This conversation is Parliament’s General Committee’s with the CEO of the PPI (Curry is on dashboards too) and William Wright the MD of New Financial. It followed a discussion about private markets with Michelle Ostermann (Canadian) of the PPF. The politicians wondered why Britain was so far behind Canada and other countries, were so undeveloped in investment.
Chris pointed out that there hasn’t yet been scale in workplace pensions to get sophisticated investment into them. They haven’t had the capacity to get the people to do the deals or the money to count with those in the private markets.
William is a journalist at heart though now a thought leader for investment in capital markets.

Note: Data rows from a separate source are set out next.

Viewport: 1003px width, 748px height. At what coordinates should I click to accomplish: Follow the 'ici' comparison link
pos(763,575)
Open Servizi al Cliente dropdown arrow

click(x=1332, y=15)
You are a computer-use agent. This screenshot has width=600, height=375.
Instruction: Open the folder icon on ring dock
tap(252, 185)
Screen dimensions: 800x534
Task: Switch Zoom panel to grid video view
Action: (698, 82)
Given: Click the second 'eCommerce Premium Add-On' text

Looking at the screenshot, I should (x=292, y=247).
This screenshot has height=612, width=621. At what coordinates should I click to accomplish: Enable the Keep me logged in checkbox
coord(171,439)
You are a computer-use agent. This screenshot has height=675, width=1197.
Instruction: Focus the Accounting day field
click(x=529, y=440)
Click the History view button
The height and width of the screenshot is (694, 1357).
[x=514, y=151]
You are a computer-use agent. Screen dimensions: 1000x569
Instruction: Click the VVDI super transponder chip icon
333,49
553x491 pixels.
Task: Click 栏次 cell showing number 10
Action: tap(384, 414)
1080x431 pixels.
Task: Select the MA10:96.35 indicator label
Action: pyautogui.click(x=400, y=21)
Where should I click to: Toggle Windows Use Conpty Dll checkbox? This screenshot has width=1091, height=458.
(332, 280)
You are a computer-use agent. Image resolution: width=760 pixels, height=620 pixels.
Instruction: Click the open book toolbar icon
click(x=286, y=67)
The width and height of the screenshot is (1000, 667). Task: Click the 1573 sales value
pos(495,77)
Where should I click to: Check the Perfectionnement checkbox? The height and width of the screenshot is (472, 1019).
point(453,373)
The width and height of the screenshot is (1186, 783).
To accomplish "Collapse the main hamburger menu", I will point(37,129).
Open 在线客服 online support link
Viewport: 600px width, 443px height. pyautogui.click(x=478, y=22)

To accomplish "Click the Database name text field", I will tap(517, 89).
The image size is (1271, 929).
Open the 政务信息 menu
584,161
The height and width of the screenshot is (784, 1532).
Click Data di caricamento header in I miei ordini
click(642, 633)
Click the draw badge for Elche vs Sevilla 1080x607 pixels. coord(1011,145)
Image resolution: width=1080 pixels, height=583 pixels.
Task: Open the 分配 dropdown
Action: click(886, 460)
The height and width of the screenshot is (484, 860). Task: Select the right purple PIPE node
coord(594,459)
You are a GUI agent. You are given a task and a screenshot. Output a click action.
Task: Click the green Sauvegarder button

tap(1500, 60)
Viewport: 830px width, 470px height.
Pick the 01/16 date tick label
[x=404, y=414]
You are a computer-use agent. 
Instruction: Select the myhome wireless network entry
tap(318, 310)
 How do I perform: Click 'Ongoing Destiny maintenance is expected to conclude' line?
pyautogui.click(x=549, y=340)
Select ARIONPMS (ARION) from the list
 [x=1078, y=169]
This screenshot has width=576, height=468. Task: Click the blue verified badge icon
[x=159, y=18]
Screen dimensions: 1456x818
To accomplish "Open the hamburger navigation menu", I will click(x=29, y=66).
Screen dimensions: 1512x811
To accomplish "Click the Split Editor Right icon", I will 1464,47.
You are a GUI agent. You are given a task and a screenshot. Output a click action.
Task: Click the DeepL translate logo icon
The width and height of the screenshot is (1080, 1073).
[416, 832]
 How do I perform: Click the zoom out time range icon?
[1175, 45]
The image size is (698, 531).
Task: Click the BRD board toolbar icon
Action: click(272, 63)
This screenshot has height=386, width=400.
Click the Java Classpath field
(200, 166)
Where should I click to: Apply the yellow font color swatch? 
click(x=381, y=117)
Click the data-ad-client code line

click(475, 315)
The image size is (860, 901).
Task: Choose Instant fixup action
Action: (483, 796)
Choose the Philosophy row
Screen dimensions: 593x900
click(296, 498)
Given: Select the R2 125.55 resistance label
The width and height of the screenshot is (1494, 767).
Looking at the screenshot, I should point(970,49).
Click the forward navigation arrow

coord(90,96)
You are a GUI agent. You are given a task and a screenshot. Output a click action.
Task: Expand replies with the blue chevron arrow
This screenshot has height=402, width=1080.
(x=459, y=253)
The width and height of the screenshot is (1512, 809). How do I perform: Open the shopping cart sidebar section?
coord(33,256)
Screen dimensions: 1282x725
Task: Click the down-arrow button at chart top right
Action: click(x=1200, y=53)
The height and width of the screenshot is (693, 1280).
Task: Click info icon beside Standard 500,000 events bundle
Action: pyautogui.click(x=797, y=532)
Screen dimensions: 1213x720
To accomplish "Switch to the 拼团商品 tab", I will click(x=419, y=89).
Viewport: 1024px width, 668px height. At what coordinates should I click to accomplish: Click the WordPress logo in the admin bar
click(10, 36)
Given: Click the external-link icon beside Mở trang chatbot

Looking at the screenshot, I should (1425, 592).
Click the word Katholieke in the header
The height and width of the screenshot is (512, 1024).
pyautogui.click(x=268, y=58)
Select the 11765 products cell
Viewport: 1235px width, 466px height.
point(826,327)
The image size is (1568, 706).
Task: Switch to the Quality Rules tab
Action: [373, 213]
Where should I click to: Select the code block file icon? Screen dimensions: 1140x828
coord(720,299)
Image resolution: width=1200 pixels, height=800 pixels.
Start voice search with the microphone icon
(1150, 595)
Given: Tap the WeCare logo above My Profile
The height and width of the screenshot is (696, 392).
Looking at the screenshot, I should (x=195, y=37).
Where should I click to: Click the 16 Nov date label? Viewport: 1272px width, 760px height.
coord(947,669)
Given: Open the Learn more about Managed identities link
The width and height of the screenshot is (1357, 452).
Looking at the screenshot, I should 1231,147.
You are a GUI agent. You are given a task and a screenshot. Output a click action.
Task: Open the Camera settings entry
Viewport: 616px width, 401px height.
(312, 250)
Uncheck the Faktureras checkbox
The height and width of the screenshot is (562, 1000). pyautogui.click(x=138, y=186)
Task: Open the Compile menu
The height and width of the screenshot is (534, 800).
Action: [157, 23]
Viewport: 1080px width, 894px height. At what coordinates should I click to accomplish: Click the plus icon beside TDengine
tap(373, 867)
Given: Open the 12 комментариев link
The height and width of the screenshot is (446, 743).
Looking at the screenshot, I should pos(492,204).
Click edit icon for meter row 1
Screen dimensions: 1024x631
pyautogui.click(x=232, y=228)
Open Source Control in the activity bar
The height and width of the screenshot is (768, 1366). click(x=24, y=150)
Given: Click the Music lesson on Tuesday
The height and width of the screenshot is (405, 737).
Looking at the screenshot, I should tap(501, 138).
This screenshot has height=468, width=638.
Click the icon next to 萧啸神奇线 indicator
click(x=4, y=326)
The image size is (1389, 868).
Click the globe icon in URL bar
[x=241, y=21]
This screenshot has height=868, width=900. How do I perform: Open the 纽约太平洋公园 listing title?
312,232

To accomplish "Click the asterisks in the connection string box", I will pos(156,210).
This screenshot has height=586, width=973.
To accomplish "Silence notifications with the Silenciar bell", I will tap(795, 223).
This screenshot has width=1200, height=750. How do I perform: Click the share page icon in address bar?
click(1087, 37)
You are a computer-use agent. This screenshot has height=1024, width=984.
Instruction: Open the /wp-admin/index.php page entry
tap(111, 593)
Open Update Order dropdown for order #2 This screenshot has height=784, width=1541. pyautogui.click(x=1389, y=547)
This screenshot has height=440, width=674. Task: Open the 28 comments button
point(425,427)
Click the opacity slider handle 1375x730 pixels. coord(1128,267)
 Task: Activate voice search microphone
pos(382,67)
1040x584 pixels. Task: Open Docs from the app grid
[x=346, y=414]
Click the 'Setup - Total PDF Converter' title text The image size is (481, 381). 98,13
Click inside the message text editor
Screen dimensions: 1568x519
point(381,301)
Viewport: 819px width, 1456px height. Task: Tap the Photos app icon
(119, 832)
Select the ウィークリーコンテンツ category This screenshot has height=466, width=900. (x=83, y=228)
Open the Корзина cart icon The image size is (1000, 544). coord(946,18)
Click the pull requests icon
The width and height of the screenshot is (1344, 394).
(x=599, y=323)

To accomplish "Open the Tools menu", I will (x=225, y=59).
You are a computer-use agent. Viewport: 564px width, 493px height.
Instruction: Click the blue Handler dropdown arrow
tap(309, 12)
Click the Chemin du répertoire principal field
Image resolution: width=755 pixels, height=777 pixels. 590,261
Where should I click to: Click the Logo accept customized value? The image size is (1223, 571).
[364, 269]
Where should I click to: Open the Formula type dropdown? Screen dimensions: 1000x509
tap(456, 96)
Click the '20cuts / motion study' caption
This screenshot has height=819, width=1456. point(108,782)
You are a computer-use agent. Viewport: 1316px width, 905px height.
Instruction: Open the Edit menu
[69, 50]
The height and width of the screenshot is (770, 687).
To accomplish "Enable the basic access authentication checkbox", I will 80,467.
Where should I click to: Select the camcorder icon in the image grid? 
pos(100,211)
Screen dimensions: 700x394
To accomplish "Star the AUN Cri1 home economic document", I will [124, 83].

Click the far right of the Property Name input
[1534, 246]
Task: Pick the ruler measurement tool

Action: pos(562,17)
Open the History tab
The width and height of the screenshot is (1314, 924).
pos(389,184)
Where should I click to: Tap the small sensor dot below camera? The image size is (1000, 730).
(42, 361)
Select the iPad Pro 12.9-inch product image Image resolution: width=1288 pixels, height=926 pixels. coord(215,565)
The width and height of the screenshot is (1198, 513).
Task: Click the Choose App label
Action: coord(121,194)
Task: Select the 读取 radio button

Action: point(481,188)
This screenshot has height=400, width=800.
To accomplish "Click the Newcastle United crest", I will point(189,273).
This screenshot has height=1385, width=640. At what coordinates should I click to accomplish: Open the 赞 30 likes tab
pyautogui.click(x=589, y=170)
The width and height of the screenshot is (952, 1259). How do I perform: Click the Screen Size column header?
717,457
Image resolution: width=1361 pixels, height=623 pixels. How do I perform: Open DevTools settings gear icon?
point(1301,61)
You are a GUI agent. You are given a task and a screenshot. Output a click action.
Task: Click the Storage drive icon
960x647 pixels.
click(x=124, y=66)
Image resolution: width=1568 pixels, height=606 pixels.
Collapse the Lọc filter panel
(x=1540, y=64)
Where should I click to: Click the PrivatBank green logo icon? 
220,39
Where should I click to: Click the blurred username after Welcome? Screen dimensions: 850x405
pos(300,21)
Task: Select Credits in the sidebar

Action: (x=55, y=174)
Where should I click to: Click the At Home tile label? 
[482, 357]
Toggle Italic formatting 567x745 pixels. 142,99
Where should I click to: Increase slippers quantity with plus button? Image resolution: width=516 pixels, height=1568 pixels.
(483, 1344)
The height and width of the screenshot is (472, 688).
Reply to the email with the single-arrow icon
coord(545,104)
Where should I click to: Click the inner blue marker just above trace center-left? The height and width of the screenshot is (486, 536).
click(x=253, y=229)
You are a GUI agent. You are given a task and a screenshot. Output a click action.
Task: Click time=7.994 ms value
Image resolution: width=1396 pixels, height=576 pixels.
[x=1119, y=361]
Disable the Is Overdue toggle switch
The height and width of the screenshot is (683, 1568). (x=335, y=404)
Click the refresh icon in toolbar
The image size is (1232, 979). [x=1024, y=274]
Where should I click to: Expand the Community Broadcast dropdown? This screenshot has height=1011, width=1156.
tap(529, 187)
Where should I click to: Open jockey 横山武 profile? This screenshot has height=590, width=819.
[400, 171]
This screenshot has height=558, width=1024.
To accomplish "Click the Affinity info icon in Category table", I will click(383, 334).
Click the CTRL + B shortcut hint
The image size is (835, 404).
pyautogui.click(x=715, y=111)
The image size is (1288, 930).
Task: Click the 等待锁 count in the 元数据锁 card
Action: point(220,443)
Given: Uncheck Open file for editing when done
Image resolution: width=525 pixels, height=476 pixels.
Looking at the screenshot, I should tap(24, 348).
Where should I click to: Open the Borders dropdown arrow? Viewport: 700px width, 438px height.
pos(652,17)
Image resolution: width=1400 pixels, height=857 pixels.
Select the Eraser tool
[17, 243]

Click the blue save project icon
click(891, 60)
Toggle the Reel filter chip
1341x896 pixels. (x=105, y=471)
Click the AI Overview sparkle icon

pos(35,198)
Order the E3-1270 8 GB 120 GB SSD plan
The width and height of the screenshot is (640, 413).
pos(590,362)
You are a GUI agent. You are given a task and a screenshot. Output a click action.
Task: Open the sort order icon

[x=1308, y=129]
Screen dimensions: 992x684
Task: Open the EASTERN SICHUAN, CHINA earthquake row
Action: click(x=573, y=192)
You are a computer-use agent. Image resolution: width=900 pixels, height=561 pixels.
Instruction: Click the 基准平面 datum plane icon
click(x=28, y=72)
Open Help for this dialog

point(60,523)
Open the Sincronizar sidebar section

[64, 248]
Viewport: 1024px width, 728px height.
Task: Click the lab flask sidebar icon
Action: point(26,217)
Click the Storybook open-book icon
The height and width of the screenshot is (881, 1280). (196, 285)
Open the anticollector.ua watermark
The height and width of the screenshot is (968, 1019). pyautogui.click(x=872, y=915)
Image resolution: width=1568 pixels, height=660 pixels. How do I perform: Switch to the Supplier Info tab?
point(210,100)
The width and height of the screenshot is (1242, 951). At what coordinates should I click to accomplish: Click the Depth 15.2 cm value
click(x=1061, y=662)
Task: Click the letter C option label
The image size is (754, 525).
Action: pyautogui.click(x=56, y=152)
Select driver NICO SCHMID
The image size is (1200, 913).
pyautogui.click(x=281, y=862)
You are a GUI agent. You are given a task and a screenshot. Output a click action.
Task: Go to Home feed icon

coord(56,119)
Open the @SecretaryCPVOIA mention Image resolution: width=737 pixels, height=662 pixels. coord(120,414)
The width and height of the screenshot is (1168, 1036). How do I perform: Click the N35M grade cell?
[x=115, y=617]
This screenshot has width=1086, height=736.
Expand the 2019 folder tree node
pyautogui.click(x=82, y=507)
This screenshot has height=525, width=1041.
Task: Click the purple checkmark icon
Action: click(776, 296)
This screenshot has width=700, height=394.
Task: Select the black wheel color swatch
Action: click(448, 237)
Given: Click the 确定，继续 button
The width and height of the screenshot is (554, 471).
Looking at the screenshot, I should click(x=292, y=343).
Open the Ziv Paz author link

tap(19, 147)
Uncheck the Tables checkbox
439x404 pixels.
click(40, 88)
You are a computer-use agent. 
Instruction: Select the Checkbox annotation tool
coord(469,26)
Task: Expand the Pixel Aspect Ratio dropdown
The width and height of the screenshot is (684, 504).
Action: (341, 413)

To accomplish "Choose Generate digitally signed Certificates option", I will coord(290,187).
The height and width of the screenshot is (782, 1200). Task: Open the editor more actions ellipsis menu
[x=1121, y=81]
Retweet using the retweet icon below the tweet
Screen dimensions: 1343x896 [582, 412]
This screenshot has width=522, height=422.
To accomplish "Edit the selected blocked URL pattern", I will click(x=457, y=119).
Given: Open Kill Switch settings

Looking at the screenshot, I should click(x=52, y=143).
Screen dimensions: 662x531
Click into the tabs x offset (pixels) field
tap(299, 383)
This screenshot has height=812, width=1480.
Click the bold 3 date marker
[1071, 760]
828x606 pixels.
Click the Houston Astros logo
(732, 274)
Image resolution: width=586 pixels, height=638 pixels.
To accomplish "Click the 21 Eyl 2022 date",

Arguing that private sector DC markets needs a reset he referred to the comments of Ostermann, Wright argues that Britain has got itself into a bad place because of the de-risking of DB and the arrival of DC as an investment in public indexes.
There is a weakness in argument in the middle of this session when Wright argues that the breakdown of pension’s wish to invest , was down to the Maxwell scandal. DB Pensions don’t invest for growth because of scandal but because their ambition is to shut down as quick as possible by employers and regulators who want to see an “end-game”.
Investment is being brought back into pensions as part of the value for money debate (woefully undiscussed in a 15 minute session). What VFM means to ordinary people is better pensions – not a tussle between fund managers. Unfortunately a debate about why we have not been investing as Canada and Australia do today is more political than important to the Pension Schemes Bill and ends in a dead end.

William Wright
Chris is asked to speak about whether he thinks dashboard development has anything to teach Government in enacting the Pension Schemes Bill . He does his usually heroic job with an impossible question. Five years may be the timeframe to get the Act fulfilled but it’s taken 10 years already to get the dashboards ready and all the conversation on change comes down to the question of time.
Although the line-up is a little obscure, putting two leaders of quite diverse think-tanks together is interesting as it allows the Committee to reference other sessions. But inevitably the loudest voices in Government are those who talk about finance and Wright steals the debate with the politicians.
But in terms of giving people what they want, Curry is the more important. Most consumers of financial services targeted at the long-term want to learn when they are going to get a way to find lost pots, find out what they are getting and get a road map to a good retirement.
For all the discussion of investment mandation that has dominated much of the day , the voters are consumers of financial services who want to know they are getting Value for Money, rather than supporters of the investment community in the City.